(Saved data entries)
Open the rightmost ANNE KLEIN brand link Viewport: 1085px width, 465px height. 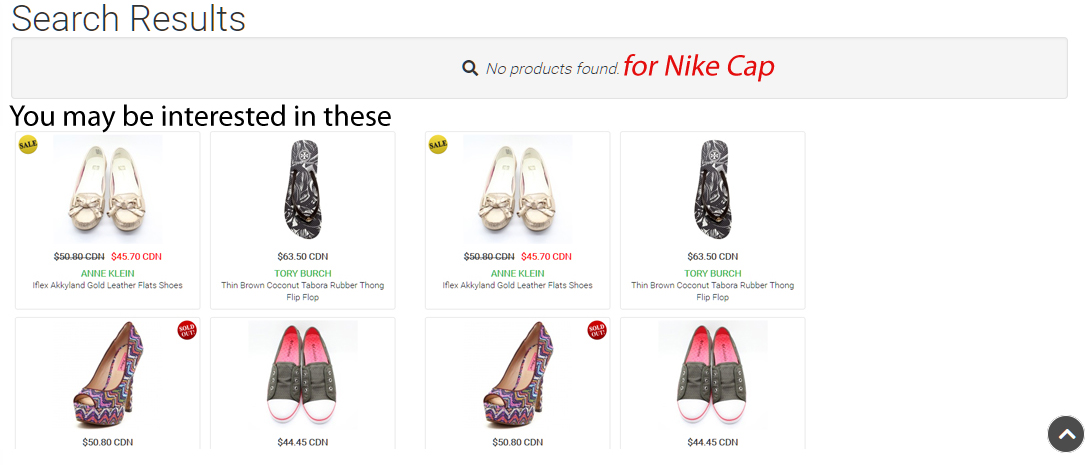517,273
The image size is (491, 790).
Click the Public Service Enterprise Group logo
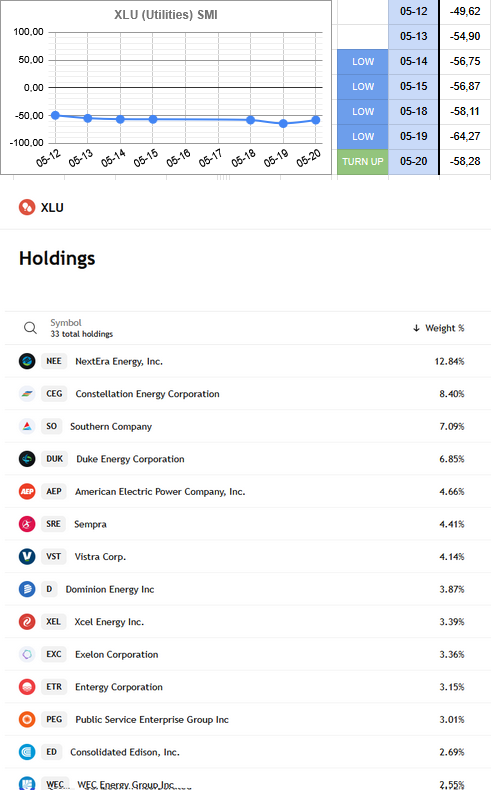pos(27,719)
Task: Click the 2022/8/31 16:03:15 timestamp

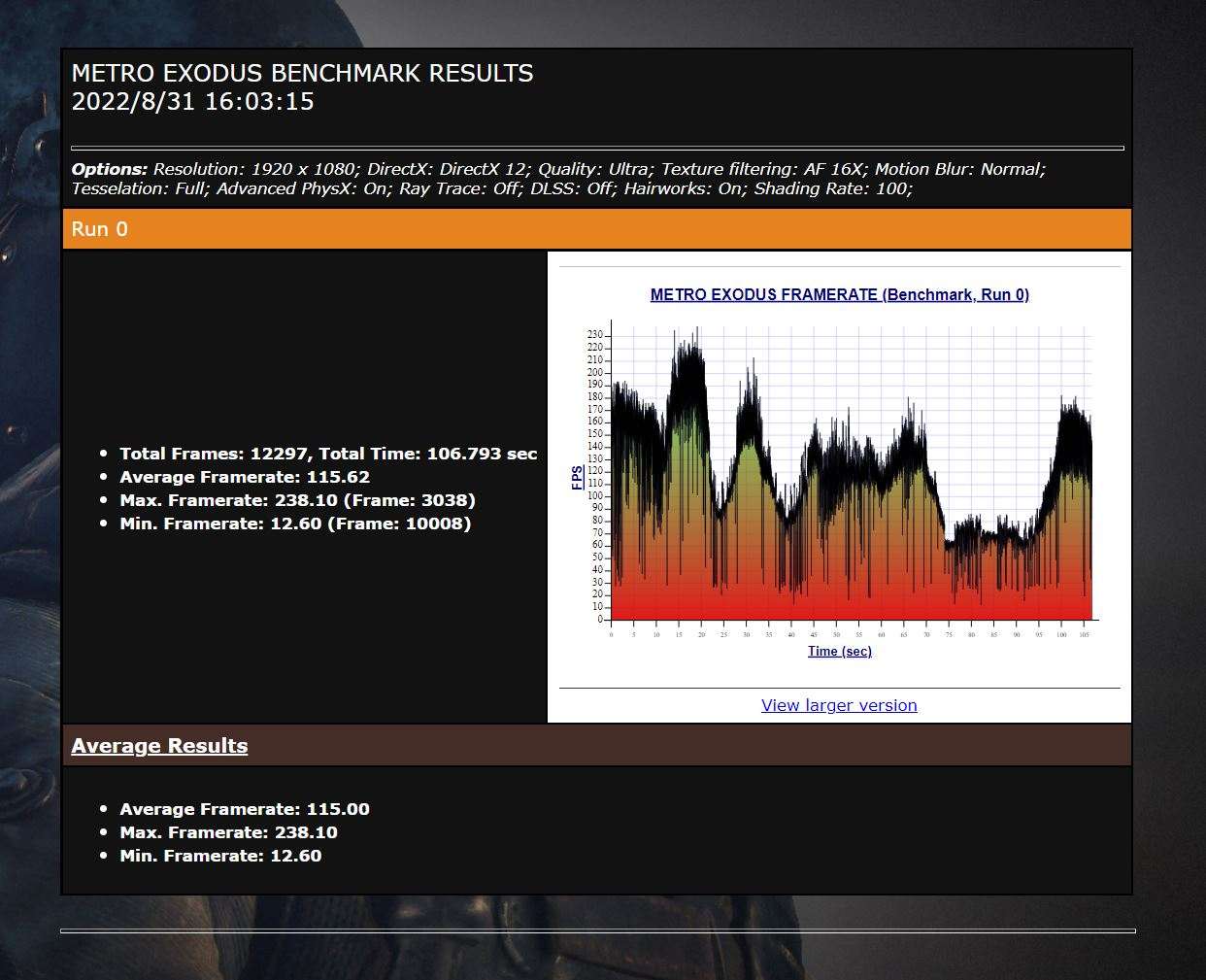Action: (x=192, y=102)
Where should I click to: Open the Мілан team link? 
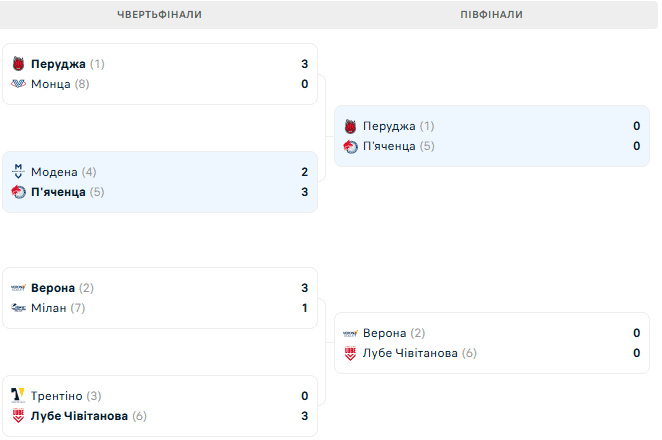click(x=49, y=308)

Required action = The lines from the one containing "Task: Click the 2022/8/31 16:03:15 timestamp" through the last line above are to be repeated exactly, and only those. Any pictures must be left out.

Output below =
Task: Click the 2022/8/31 16:03:15 timestamp

Action: (x=192, y=102)
Where should I click to: Open the Мілан team link? 
click(x=49, y=308)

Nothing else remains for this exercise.